Al observar el mapa, parecen estar al alcance de la mano. La distancia entre las Islas Malvinas y Río Gallegos es similar a la que hay entre San Juan y Córdoba. Están tan cerca, pero a la vez tan lejos. La brecha cultural es demasiado extrema como el clima malvinense. En las islas sobra el trabajo, y a pasar de que la vida no es barata, nadie pasa necesidades. Las construcciones son similares: casas de madera con techos a dos aguas muy coloridos. No existen las rejas y la inseguridad es algo tan ajeno para los isleños como el desempleo. Trabajan en equipo y se cuidan. Es algo similar a una fortaleza en la que cada uno de los 3.000 isleños se conoce a la perfección. Malvinas tiene menos habitantes que Zonda, el departamento sanjuanino con menor población de la provincia.

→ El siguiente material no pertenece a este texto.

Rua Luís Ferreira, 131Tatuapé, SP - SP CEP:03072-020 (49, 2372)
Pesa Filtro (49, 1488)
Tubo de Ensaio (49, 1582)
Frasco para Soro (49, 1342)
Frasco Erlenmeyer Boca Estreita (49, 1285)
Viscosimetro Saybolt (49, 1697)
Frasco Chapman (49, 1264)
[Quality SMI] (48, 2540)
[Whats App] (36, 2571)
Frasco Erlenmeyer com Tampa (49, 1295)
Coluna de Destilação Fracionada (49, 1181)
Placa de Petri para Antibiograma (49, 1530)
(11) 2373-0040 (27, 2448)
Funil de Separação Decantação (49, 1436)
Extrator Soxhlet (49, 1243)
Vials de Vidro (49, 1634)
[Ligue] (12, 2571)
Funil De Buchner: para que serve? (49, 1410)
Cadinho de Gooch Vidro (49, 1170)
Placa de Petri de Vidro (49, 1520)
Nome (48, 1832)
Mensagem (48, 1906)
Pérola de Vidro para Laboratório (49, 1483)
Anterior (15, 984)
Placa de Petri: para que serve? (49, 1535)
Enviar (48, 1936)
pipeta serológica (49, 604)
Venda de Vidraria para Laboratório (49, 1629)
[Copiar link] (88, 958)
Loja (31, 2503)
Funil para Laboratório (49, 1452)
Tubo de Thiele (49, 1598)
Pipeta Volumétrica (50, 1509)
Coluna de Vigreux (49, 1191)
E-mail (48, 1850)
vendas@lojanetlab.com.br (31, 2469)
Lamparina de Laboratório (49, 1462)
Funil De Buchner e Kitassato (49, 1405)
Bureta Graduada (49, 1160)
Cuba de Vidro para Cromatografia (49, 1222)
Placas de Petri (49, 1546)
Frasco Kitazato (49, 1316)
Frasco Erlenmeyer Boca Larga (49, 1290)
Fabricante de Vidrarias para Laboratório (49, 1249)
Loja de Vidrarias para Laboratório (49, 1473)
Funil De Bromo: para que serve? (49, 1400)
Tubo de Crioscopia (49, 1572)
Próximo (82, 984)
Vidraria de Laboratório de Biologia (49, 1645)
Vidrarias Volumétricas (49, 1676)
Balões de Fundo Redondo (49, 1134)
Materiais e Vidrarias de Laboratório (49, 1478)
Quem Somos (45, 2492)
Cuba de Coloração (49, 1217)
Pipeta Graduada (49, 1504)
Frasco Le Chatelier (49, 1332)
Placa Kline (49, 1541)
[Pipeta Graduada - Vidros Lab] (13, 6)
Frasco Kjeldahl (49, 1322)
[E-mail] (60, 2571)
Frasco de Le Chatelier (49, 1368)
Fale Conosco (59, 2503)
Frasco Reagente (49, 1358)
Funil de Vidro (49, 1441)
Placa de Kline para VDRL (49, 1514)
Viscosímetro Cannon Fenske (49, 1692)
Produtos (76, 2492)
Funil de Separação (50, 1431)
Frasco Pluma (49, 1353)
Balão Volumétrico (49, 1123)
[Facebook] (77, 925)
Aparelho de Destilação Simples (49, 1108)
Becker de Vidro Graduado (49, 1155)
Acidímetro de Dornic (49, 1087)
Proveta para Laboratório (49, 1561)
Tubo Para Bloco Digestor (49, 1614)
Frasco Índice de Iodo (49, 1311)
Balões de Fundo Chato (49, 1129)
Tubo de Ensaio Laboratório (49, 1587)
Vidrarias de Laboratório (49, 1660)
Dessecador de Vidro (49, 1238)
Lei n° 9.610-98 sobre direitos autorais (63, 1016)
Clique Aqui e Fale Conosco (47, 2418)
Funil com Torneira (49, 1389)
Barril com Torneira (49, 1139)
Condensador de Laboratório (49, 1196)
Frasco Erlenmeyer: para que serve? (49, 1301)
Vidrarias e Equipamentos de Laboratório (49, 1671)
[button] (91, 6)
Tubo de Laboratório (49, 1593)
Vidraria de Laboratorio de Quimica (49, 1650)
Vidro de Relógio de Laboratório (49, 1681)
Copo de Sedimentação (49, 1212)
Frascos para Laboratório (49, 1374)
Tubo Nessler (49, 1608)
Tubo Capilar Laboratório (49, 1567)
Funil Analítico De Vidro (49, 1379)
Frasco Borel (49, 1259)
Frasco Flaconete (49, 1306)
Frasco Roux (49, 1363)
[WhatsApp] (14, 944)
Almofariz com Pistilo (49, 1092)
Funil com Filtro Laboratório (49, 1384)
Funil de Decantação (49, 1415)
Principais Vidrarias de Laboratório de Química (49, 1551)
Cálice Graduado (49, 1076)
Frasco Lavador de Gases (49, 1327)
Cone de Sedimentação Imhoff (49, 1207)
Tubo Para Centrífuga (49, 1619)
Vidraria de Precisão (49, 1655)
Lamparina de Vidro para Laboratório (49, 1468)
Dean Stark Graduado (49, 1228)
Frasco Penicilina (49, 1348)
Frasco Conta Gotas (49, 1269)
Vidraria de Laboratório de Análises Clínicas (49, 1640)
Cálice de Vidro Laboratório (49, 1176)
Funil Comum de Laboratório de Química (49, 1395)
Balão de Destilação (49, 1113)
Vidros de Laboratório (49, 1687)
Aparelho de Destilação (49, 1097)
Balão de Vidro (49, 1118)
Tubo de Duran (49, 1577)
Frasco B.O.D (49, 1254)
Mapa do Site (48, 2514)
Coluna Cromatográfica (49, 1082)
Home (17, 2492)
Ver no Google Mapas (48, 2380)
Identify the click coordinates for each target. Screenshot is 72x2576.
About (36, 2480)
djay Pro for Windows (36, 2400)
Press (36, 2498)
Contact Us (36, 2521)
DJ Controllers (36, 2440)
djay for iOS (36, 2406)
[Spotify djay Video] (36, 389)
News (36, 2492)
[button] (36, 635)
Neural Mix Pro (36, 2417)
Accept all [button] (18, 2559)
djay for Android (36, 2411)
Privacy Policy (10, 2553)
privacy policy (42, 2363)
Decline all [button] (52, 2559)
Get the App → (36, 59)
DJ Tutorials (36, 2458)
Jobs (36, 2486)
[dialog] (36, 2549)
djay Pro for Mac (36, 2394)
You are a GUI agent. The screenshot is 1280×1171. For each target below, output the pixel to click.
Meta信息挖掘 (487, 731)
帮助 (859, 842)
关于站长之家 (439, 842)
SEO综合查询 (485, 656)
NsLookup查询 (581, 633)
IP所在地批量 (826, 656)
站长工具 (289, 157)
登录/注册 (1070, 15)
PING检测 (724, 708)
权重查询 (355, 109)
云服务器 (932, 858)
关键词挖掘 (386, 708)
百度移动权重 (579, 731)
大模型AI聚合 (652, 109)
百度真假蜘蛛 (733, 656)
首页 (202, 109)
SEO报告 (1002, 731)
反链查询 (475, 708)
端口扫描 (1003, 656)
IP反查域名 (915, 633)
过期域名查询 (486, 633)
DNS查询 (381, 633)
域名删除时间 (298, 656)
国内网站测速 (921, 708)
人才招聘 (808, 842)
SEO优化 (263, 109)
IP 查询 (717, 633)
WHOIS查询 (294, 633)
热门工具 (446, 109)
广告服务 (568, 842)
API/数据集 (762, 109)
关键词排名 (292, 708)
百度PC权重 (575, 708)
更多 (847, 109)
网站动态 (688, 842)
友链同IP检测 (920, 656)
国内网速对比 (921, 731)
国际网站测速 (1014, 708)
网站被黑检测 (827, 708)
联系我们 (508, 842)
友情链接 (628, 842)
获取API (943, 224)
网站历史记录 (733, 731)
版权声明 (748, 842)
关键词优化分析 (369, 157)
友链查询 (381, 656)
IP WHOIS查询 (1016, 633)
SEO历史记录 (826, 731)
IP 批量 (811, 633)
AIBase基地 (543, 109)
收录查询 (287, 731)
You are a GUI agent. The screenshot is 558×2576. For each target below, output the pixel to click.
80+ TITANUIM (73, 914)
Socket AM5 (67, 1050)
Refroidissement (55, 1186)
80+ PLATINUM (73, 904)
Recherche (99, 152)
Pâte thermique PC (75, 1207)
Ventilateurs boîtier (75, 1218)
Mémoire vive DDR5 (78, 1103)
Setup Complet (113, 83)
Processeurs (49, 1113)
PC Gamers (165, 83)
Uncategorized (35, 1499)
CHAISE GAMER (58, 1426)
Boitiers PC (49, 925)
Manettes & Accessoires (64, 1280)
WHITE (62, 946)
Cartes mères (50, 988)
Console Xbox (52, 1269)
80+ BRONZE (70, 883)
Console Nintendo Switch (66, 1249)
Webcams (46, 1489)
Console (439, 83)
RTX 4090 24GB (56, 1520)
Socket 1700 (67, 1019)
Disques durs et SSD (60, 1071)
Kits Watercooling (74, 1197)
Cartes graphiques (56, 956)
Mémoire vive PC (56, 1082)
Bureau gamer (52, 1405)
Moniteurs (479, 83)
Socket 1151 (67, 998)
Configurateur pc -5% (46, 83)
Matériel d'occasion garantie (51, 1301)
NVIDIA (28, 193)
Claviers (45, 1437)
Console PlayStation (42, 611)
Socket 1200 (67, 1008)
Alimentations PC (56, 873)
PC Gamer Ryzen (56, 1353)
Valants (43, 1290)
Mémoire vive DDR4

Allí no hay nada argentino. Todo está escrito en inglés y es una tarea imposible comprar un souvenir que no tenga la inscripción de Falkland. Decir “Malvinas” en Malvinas, puede ser una ofensa. Para los isleños el pueblo se llama Falkland Islands. Saben que los contingentes de excombatientes son una constante y son bien recibidos. Tanto así que el comisario del pueblo tiene por costumbre realizar una visita a los que llegan por primera vez. En una charla cortés explica qué se puede hacer y qué no. Si bien la circulación es libre, aclara que hay más de 88 sitios que están minados y que no es aconsejable desplegar banderas argentinas ante los isleños.

Las calles son angostas y limpísimas. Casi no hay movimiento. Tampoco hay cines, teatros ni shopping. La jornada laboral comienza a las 8 y termina a las 5. Luego, es usual una pasada por el bar, ritual válido tanto para los hombres como para las mujeres. No existe la droga, pero el alcoholismo empieza a preocupar.

La educación es gratuita, al igual que la salud, y cuando se termina el ciclo básico de la secundaria, el Gobierno envía a los jóvenes a estudiar a Inglaterra. Malvinas atraviesa una bonanza económica. Los crecientes ingresos provienen de la pesca, que representa el 40%; la lana, el 10% y el turismo el otro 50%.